══ Passage extrait ══

Publié hier à 21h03, mis à jour hier à 21h40
Son audition était attendue. Après une semaine marquée par l’évacuation du camp de migrants à Paris le 23 novembre, l’adoption en première lecture de la controversée proposition de loi « sécurité globale » à l’Assemblée nationale le lendemain, les révélations sur le passage à tabac du producteur de musique Michel Zecler le 26 novembre et la marche des libertés le 28 novembre, le ministre de l’intérieur, Gérald Darmanin, était entendu lundi 30 novembre par la commission des lois de l’Assemblée nationale.
Lors de son propos liminaire, le ministre de l’intérieur a tenu à revenir sur l’interpellation violente de Michel Zecler. Il a dénoncé « des actes inqualifiables », « commis par ceux qui portent l’uniforme de la République ». Comme il l’avait fait savoir le 26 novembre, il a rappelé qu’il souhaitait que ces personnes « soient révoquées ». « Les personnes qui utilisent de façon disproportionnée la force que le peuple met à disposition de ceux qui ont la violence légitime doivent être sanctionnées et n’ont rien à faire dans la police nationale ou dans la gendarmerie nationale », a-t-il continué. Selon lui, des actions « très fortes » ont été prises contre des policiers impliqués dans cette affaire.
« Des actes inqualifiables ont été commis » par des policiers, notamment lors du tabassage de Michel Zecler, reconnaî… https://t.co/4ybq7XQ66V— LCP (@LCP)
Pour autant, M. Darmanin a affirmé que ces dérives étaient le résultat d’individualités et a rejeté toute généralisation : « Des individualités ne sont pas un tout et je ne supporte pas – et je ne supporterai pas qu’on porte atteinte à l’institution, celle de la police nationale et de la gendarmerie qui font un travail admirable. » Le ministre de l’intérieur a notamment défendu le fait que « la police et la gendarmerie sont surveillées, contrôlées, inspectées, sanctionnées », concédant que « c’est bien normal ».
Les « péchés capitaux »
Lors de son intervention, M. Darmanin a listé ce qu’il qualifie comme étant les« péchés capitaux » des forces de l’ordre : le « peu de formation » offert aux policiers une « erreur fondamentale », auquel il souhaite remédier grâce à une« formation initiale plus importante ». Il souhaite également la création d’un « corps intermédiaire d’encadrement plus nombreux », car, estime-t-il, « il n’y a pas assez de chefs ».

═══

▶ Consigne détaillée
D'après l'extrait sur l'audition de Gérald Darmanin, à quelle date le ministre a-t-il été entendu par la commission des lois de l'Assemblée nationale ?

══ Données enregistrées ══

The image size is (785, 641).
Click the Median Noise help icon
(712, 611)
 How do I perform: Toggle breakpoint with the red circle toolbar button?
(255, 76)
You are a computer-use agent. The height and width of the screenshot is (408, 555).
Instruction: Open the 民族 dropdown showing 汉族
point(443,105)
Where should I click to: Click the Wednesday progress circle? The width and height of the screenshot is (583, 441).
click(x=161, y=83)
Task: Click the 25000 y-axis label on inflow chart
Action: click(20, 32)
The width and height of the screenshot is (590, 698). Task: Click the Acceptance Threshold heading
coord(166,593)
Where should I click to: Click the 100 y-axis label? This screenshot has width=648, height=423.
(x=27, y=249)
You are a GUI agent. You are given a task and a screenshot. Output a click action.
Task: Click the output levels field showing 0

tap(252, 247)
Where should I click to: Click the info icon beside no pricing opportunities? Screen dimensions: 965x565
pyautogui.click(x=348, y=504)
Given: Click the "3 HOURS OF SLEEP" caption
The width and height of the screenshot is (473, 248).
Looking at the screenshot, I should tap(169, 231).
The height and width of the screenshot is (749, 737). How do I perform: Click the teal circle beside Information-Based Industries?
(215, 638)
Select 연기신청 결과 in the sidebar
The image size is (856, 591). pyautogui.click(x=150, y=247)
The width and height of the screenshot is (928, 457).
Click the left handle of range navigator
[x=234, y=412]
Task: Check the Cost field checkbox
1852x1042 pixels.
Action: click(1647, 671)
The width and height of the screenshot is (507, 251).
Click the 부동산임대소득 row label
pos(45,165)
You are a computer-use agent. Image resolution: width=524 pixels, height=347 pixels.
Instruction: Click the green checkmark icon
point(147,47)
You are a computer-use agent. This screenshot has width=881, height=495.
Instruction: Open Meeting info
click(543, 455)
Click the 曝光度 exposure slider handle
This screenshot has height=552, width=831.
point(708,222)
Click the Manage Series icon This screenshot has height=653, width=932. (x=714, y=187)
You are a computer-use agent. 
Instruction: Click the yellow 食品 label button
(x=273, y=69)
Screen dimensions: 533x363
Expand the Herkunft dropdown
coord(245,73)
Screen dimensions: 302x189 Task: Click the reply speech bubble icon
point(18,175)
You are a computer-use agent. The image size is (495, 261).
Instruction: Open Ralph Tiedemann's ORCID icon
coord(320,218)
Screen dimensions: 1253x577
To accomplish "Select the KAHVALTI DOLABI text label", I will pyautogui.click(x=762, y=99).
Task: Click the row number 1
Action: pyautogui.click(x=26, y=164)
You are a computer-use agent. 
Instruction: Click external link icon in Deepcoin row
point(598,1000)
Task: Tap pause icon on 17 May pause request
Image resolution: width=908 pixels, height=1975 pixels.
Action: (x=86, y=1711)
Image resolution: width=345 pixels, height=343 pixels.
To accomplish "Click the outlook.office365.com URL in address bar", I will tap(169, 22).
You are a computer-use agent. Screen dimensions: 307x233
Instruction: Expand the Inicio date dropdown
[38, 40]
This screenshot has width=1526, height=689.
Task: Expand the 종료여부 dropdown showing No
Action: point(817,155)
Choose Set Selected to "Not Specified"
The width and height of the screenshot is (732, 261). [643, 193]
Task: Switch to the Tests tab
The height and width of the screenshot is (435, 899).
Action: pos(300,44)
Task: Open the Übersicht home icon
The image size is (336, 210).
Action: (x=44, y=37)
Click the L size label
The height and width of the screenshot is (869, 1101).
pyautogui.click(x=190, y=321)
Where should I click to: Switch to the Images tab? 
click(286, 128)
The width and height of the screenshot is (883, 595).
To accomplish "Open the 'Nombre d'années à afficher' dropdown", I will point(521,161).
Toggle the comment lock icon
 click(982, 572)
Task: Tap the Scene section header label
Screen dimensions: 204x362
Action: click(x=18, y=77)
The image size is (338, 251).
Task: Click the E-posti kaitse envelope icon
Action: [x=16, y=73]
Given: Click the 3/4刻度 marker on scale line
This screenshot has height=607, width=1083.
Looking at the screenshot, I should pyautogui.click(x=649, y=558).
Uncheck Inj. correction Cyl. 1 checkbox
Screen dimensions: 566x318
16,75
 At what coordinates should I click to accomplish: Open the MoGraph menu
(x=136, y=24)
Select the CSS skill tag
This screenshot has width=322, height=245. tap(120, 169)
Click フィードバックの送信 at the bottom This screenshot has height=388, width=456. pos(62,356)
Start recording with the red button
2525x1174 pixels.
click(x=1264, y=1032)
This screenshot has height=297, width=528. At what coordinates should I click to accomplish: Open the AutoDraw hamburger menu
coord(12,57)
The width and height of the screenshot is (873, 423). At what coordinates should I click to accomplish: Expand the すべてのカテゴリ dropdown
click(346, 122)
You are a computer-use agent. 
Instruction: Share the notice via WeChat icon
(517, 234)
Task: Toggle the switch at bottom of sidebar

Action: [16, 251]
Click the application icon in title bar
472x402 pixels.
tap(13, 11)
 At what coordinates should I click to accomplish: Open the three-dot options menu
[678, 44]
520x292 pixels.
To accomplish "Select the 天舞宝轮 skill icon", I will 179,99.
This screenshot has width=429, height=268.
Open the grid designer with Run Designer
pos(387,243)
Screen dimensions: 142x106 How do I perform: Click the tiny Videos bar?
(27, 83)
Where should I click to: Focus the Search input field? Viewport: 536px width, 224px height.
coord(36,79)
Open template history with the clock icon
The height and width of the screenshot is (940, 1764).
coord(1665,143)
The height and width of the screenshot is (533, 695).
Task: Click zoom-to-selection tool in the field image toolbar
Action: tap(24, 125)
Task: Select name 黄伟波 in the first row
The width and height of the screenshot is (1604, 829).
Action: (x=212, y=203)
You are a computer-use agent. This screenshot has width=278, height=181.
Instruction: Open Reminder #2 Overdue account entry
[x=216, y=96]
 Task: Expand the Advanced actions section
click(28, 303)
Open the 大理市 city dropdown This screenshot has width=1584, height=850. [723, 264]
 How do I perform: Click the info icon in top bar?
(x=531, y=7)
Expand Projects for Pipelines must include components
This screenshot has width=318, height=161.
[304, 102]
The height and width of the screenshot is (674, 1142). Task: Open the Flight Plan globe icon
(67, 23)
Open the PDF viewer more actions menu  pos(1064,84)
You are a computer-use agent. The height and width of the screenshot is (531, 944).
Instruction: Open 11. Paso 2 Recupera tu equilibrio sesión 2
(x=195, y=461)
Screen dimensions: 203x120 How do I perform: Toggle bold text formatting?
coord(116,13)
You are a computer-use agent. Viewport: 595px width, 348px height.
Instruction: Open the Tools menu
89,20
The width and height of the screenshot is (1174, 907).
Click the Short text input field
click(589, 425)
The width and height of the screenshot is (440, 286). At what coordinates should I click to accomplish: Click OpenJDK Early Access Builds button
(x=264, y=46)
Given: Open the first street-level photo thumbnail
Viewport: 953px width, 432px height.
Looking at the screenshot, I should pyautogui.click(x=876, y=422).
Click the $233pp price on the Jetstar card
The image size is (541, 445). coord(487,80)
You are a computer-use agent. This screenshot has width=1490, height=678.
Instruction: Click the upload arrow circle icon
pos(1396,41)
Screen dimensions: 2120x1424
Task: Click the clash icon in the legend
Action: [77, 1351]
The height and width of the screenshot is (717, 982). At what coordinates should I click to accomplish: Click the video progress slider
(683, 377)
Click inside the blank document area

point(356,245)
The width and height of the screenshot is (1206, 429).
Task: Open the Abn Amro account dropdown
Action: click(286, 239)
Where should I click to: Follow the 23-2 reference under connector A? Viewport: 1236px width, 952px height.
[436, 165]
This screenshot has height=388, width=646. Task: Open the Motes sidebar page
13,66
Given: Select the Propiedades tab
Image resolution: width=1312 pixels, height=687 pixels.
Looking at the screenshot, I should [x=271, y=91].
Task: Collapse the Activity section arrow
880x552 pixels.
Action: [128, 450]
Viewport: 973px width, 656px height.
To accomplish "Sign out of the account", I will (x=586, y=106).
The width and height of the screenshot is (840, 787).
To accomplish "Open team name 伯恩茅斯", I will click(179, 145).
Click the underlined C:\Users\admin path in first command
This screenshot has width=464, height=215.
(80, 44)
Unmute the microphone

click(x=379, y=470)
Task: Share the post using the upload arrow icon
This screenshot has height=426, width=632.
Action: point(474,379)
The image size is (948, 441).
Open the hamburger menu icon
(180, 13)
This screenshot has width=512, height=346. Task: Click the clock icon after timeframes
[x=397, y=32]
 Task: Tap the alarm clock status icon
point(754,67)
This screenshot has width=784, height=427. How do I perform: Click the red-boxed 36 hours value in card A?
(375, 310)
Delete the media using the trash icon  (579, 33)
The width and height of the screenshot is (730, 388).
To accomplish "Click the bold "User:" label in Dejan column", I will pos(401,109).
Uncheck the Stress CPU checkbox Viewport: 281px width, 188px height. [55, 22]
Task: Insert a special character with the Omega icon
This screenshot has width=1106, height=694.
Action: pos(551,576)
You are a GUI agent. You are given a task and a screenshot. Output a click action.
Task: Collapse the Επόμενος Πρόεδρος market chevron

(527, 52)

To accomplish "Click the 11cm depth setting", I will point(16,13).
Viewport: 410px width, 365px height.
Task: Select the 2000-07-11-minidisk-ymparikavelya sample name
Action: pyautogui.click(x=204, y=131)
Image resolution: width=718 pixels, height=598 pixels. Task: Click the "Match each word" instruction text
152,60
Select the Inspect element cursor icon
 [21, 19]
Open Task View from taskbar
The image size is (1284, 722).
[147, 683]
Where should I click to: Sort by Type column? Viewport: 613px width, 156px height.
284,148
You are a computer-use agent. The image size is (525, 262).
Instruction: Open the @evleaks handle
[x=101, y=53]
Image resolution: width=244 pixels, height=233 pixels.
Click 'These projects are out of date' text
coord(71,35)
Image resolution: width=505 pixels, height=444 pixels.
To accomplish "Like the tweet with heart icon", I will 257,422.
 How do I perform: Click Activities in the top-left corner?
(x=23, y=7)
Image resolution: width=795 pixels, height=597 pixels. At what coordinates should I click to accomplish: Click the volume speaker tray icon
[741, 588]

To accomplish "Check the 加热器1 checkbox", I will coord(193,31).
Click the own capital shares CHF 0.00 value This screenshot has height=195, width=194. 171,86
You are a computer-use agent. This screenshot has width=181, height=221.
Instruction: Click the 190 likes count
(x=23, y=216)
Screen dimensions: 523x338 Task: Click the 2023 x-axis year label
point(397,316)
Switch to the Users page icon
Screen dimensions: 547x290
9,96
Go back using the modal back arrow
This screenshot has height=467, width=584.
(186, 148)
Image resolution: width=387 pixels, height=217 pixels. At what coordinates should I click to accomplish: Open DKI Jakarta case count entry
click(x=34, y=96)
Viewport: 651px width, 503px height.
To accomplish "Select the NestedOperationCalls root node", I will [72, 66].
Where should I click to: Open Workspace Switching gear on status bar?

═══

▶ Réponse proposée
Le lundi 30 novembre.